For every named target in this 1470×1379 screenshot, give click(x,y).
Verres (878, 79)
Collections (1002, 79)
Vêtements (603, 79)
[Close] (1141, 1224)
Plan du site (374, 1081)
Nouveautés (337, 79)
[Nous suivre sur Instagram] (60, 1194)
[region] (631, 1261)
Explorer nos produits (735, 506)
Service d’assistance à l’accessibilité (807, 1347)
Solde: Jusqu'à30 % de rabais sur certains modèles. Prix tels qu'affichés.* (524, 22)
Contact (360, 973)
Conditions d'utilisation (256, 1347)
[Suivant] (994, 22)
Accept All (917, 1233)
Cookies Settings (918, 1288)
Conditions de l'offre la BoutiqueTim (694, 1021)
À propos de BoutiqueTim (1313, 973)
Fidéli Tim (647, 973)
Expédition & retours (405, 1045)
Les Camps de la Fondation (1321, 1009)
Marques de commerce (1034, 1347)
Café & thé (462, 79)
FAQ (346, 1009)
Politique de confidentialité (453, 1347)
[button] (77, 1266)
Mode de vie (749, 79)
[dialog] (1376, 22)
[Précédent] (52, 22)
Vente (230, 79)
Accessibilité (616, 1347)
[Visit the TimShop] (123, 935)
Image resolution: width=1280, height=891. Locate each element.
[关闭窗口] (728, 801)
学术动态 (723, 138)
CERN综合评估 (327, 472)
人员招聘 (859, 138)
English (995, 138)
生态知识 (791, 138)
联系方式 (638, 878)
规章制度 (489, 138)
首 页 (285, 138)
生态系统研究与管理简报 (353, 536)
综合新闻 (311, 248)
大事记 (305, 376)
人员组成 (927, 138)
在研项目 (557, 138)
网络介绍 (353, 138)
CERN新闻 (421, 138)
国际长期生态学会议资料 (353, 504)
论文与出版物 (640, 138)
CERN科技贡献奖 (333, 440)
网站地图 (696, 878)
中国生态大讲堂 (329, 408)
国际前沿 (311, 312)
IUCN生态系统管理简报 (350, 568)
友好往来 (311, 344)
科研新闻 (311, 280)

■ WORK ITEM:
Could you filter the material above and copy each line that holds the word "Conditions"?

■ RESULT OF THIS TASK:
Conditions d'utilisation (256, 1347)
Conditions de l'offre la BoutiqueTim (694, 1021)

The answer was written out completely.